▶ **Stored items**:
┌──
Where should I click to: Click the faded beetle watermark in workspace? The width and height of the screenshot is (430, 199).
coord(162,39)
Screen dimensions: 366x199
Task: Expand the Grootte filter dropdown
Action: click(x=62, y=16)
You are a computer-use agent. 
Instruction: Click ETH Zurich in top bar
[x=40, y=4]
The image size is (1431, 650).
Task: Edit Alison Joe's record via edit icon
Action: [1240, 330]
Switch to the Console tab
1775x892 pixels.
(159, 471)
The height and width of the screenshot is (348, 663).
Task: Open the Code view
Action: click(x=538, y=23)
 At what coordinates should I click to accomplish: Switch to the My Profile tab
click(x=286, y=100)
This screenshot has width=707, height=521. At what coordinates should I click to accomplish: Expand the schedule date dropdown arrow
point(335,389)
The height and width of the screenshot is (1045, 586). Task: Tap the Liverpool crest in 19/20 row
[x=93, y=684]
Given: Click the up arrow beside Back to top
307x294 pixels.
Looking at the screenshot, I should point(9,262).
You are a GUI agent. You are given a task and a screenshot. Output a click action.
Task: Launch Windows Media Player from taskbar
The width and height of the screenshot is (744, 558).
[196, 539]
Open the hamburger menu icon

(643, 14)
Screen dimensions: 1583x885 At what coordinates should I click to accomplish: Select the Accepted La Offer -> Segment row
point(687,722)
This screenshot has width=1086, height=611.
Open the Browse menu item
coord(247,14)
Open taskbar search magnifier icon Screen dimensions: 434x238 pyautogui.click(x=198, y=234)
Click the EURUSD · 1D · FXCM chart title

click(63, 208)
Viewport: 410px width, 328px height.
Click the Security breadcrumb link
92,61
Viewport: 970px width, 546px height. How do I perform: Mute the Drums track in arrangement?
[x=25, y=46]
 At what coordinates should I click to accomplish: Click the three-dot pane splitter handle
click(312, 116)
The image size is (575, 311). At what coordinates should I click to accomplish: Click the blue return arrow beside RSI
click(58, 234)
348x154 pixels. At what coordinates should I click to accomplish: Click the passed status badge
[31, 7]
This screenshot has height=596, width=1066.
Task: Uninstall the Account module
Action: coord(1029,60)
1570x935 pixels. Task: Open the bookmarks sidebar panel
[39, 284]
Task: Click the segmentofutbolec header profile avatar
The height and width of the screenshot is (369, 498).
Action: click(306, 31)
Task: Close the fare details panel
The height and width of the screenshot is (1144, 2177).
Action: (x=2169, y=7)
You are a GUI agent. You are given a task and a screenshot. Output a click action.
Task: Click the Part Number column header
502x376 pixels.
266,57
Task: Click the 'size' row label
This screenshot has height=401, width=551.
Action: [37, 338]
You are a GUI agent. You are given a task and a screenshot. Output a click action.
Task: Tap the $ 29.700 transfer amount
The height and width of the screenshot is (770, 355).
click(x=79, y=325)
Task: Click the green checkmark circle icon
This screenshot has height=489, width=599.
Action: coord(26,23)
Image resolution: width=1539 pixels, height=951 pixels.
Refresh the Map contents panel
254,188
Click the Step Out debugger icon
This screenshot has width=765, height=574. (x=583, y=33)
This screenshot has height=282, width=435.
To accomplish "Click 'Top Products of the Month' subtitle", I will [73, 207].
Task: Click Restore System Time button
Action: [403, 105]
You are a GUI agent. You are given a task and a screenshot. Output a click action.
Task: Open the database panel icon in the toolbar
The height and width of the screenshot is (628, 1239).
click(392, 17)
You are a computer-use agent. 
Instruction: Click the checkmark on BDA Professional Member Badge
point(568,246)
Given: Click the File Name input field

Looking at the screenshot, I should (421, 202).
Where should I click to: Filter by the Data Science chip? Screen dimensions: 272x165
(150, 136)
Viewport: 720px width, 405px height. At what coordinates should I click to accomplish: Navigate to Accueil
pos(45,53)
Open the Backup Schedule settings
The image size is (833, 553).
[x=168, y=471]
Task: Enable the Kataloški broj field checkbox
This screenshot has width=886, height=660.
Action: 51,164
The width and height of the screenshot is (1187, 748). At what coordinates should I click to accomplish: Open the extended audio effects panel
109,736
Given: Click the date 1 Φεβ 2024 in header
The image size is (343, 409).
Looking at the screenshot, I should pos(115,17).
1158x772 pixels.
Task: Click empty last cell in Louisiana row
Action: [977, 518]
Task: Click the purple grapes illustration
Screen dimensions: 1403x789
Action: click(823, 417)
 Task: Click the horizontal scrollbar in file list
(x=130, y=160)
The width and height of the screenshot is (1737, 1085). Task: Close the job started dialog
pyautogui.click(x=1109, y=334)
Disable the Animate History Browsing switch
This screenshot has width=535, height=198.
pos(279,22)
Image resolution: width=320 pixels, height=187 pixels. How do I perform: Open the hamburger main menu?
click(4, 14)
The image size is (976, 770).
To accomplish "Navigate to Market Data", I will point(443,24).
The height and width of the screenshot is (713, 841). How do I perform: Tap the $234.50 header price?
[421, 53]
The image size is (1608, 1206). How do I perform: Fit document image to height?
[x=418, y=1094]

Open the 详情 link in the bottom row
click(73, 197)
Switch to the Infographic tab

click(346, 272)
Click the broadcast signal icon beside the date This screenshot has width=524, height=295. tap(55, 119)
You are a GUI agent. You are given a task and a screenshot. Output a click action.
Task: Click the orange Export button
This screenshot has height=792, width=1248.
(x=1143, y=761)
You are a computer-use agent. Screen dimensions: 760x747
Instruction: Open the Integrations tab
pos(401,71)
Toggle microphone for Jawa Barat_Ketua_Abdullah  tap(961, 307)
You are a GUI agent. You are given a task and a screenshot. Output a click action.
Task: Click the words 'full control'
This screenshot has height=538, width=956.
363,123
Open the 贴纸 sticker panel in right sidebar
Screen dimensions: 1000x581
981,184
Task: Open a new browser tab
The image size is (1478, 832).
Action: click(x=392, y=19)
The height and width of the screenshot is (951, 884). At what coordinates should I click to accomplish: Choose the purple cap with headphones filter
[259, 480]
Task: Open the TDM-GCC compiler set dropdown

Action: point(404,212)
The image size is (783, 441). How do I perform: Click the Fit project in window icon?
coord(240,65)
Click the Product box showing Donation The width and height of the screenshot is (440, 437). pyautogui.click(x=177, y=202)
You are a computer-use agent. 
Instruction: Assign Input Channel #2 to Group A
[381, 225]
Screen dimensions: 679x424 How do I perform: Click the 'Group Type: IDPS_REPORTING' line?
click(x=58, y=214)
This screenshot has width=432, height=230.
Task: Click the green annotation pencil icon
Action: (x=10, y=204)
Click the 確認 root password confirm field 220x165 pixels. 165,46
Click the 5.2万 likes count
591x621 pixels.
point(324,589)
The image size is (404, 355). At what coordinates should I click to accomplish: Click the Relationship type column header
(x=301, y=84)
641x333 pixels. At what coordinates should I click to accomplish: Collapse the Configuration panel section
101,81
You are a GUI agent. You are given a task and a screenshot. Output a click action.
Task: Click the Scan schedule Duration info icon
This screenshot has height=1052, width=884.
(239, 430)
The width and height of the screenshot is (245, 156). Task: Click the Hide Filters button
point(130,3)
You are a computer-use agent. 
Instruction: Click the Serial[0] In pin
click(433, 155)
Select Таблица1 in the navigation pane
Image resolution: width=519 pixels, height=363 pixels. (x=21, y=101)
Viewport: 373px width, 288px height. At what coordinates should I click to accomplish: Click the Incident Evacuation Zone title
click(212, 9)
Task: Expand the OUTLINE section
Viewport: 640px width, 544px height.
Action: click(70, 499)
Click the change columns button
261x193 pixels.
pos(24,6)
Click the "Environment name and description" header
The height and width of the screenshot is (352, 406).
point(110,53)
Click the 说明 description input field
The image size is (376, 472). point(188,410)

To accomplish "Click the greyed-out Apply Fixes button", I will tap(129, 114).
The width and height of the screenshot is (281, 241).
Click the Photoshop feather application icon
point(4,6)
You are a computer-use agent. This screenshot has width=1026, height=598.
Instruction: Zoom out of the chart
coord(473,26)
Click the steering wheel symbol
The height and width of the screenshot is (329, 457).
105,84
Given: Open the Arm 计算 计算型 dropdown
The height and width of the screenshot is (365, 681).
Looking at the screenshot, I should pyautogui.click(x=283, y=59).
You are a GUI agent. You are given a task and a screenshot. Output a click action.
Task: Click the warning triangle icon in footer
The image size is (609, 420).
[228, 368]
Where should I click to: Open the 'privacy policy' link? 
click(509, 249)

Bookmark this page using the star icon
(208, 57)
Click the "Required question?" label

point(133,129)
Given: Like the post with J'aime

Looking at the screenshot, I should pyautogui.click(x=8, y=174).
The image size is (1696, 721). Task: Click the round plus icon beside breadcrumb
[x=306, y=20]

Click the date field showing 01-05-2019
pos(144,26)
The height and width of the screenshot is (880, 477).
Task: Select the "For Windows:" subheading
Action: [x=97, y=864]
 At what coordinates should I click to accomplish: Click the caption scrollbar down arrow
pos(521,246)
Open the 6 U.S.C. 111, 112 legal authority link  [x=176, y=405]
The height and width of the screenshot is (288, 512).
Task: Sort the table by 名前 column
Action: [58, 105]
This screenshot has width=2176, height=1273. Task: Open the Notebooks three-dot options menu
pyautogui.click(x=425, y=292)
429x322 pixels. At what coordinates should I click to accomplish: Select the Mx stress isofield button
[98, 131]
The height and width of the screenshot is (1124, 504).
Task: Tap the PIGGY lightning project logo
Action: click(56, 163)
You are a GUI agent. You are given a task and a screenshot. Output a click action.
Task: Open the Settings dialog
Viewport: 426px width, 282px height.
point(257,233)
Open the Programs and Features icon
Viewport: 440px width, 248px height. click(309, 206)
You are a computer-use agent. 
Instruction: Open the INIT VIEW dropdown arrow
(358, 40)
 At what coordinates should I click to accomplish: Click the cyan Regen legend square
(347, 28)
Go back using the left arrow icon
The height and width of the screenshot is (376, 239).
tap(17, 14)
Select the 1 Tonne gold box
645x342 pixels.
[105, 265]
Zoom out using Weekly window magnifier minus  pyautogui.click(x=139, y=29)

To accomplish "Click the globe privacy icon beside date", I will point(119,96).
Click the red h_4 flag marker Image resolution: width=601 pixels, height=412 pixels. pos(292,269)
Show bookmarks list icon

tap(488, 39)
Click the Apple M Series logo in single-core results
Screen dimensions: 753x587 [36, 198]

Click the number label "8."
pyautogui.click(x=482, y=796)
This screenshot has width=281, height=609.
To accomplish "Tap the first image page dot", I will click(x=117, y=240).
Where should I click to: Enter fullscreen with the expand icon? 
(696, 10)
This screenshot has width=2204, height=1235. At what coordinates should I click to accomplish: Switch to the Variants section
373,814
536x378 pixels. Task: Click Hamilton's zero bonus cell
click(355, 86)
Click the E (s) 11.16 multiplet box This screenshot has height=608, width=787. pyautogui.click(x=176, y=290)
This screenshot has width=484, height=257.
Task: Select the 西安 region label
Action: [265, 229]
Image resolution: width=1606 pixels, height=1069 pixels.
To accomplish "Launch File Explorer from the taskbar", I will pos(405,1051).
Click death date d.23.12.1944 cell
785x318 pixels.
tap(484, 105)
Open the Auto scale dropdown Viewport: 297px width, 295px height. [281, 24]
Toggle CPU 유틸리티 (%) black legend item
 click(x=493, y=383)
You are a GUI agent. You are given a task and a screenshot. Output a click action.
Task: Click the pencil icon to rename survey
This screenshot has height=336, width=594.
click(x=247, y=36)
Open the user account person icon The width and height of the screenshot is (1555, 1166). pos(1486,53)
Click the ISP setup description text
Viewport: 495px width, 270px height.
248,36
└──
▶ **INSTRUCTION**:
Copy out the lines beginning with the one that contains "At what coordinates should I click to accomplish: Click the cyan" and continuing through the end of the records, both ends included, with no changes.

▶ **TASK RESULT**:
 At what coordinates should I click to accomplish: Click the cyan Regen legend square
(347, 28)
Go back using the left arrow icon
The height and width of the screenshot is (376, 239).
tap(17, 14)
Select the 1 Tonne gold box
645x342 pixels.
[105, 265]
Zoom out using Weekly window magnifier minus  pyautogui.click(x=139, y=29)

To accomplish "Click the globe privacy icon beside date", I will point(119,96).
Click the red h_4 flag marker Image resolution: width=601 pixels, height=412 pixels. pos(292,269)
Show bookmarks list icon

tap(488, 39)
Click the Apple M Series logo in single-core results
Screen dimensions: 753x587 [36, 198]

Click the number label "8."
pyautogui.click(x=482, y=796)
This screenshot has width=281, height=609.
To accomplish "Tap the first image page dot", I will click(x=117, y=240).
Where should I click to: Enter fullscreen with the expand icon? 
(696, 10)
This screenshot has width=2204, height=1235. At what coordinates should I click to accomplish: Switch to the Variants section
373,814
536x378 pixels. Task: Click Hamilton's zero bonus cell
click(355, 86)
Click the E (s) 11.16 multiplet box This screenshot has height=608, width=787. pyautogui.click(x=176, y=290)
This screenshot has width=484, height=257.
Task: Select the 西安 region label
Action: [265, 229]
Image resolution: width=1606 pixels, height=1069 pixels.
To accomplish "Launch File Explorer from the taskbar", I will pos(405,1051).
Click death date d.23.12.1944 cell
785x318 pixels.
tap(484, 105)
Open the Auto scale dropdown Viewport: 297px width, 295px height. [281, 24]
Toggle CPU 유틸리티 (%) black legend item
 click(x=493, y=383)
You are a GUI agent. You are given a task and a screenshot. Output a click action.
Task: Click the pencil icon to rename survey
This screenshot has height=336, width=594.
click(x=247, y=36)
Open the user account person icon The width and height of the screenshot is (1555, 1166). pos(1486,53)
Click the ISP setup description text
Viewport: 495px width, 270px height.
248,36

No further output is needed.